Acupuncture and Dry Needling

Acupuncture and Dry Needling – What’s The Difference?

Dry needling is a myofascial trigger point technique taken from acupuncture that addresses musculoskeletal pain via trigger points in muscles.

Dry Needling has emerged as a controversial issue among medical professionals due to misunderstandings and political considerations. The distinction between Dry Needling and Acupuncture exists primarily in semantics only. Acupuncture and dry needling are both evidence-based practices, with many acupuncture research studies used to back up dry needling claims in western medicine.

 

Some healthcare providers claim they are not performing acupuncture when performing dry needling. This is inaccurate. Acupuncture refers to a wide variety of needling techniques, including dry needling or trigger point needling, and acupuncture is the category where dry needling exists.

 

This article will cover the origins of each and debunk some of the common myths that exist around Dry Needling and Acupuncture.

ORIGINS

The first documentation of acupuncture appears in The Yellow Emperor’s Classic of Internal Medicine, which dates back to 100 BCE. This ancient practice has been cultivated and practiced for thousands of years to treat pain and other ailments in patients. 

More recently, in the 1980’s Janet Travell, MD published Myofascial Pain and Dysfunction: The Trigger Point Manual, which popularized the use of Dry Needling to treat skeletal pain.

Jan Dommerholt, a Physical Therapist and prominent, well-published Dry Needling expert and instructor, states that “in our program, we emphasize that Travell rediscovered trigger points” and further observes that “it is counterproductive and inaccurate to state that dry needling would not be in the scope of acupuncture, and that within the context of acupuncture, Dry Needling is a technique of Acupuncture.”

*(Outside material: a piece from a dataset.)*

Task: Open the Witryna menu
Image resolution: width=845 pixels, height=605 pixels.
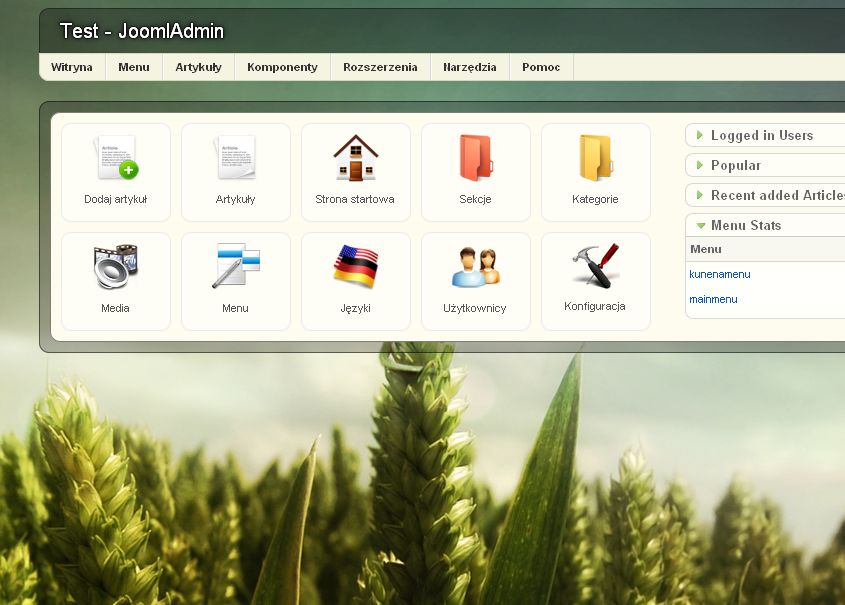Action: [72, 67]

Although there is controversy in this area, many Dry Needling specialists recognize and agree that Dry Needling is a technique of Acupuncture and actively acknowledges this.

Healthy fascia is smooth and flexible, and when in a relaxed state, the layers of fascia can smoothly glide over each other with every move we make. Fascia is comprised of multiple layers with hyaluronic acid in between, acting as a lubricant to reduce friction. 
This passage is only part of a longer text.